__Alıntı__.
BIST 9.645
DOLAR 32,54
EURO 34,86
ALTIN 2.435,42
HABER /  GÜNCEL

FETÖ itirafçı olmak isteyenleri işkence ile korkutmuş

Anadolu Ajansı
Anadolu Ajansı

FETÖ mahrem yapılanmasında mahrem imam olan bir itirafçı, itirafçı olmak isteyenlerin nasıl korkutulduğunu anlattı.

Abone ol

Fetullahçı Terör Örgütünün (FETÖ) eğitim camiasındaki "mahrem hizmetler" yapılanmasında "mahrem imam" olan "Hasan" kod adlı üyesi, "Çok daha önceden de itirafçı olabilirdim ama önüme bir korku atmosferi oluşturuldu. 'Devlete itirafçı olmak için gittiğiniz zaman işkenceye tabi tutulabilirsiniz' gibi bir kara propaganda vardı.

Ama güvenlik güçleriyle görüştükten sonra fikrim değişti, gayet insani bir muamele gördüm. Ortada bu konuda çok ciddi bir bilgi kirliliği var. İnsanlar bu korkudan, bu bilgi kirliliğinden dolayı gidip bildiklerini anlatamıyor." dedi.

__Yapılacaklar__.
a – Haberde "Fetullahçı Terör Örgütünün" ifadesinden "kara propaganda vardı." ifadesine kadar olan her şeyi aynen alıntılayın.
b – Habere göre örgütün itirafta bulunan üyesinin kod adı nedir?
c – FETÖ itirafçısıyla ilgili haberi kaldığı yerden sürdürün.
Veriler başka bir kaynaktan alınmıştır.

__Veri kesiti__.

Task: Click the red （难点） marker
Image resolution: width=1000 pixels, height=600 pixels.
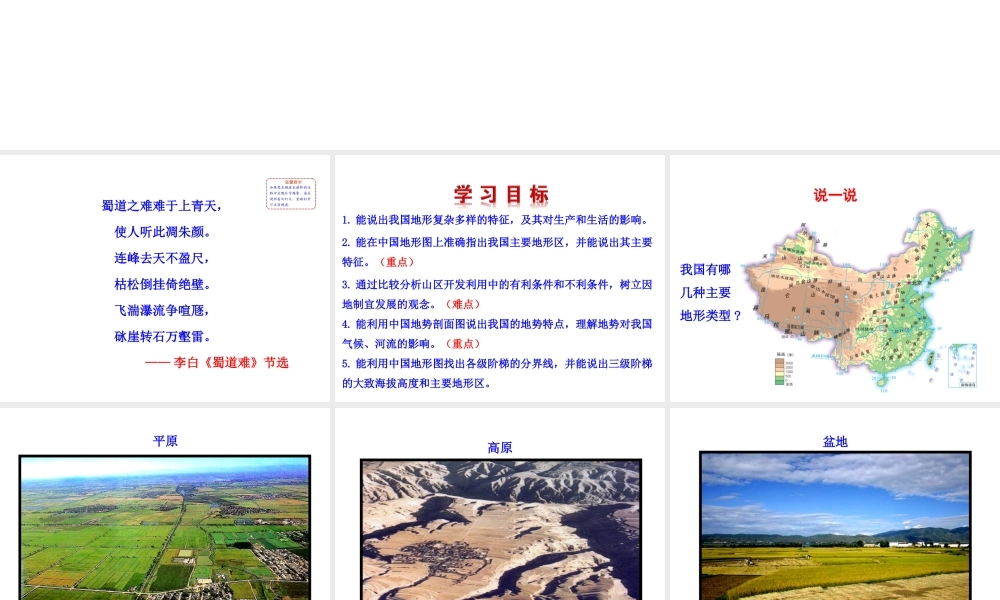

__Çözülen görevler__.
a –
Fetullahçı Terör Örgütünün (FETÖ) eğitim camiasındaki "mahrem hizmetler" yapılanmasında "mahrem imam" olan "Hasan" kod adlı üyesi, "Çok daha önceden de itirafçı olabilirdim ama önüme bir korku atmosferi oluşturuldu. 'Devlete itirafçı olmak için gittiğiniz zaman işkenceye tabi tutulabilirsiniz' gibi bir kara propaganda vardı.

b – Hasan

c –
FETÖ'nün "Hasan" kod adlı mahrem imamı, örgüt ile üniversiteyi kazandığı yıllarda kendisine barınma imkanı sağlanması üzerine tanıştı. Uzun yıllar bu yapı içinde faaliyetlerini sürdüren Hasan, 15 Temmuz'dan sonra etkin pişmanlıktan yararlanarak itirafçı oldu. Hasan, örgütün yapısını, faaliyetlerini, 15 Temmuz ve sonrasında yaşadıklarını ve neden itirafçı olduğunu AA'ya anlattı.

SORU: Örgüte ne zaman ve nasıl girdiniz? Örgütteki göreviniz neydi? Örgüt içindeki son görevinize nasıl getirildiniz? Buna kim karar veriyordu? Karar mekanizması nasıl işliyordu?

CEVAP: "Örgütte ağabey hiyerarşisi var bilindiği üzere. Bunun içerisinde o ağabey pozisyonundaki insanlar değişik yerlere sizi görevlendiriyorlar. Bu sözü edilen yapının, cemaatten örgütlüğe geçiş aşaması bana göre 2007'yi buluyor. Dünyanın her yerinde cemaatler var. Her grup kendi inançlarını yaymak isteyebilir. Sohbet gibi organizasyonlar yapabilirsiniz. Fakat bunları katı bir disiplin haline soktuğunuz zaman yani bir öğrenciyi 13-14 yaşından alıp 60 yaşına kadar bir silsile halinde takip edip, onun üzerinde emir komuta zinciri oluşturursanız o zaman bunun adı cemaat değil, örgüt olur. 2007 yılından önce şahit olduğum şeylerin daha yumuşak şeyler olduğunu görüyordum ama 2007'den sonra daha agresif daha sert.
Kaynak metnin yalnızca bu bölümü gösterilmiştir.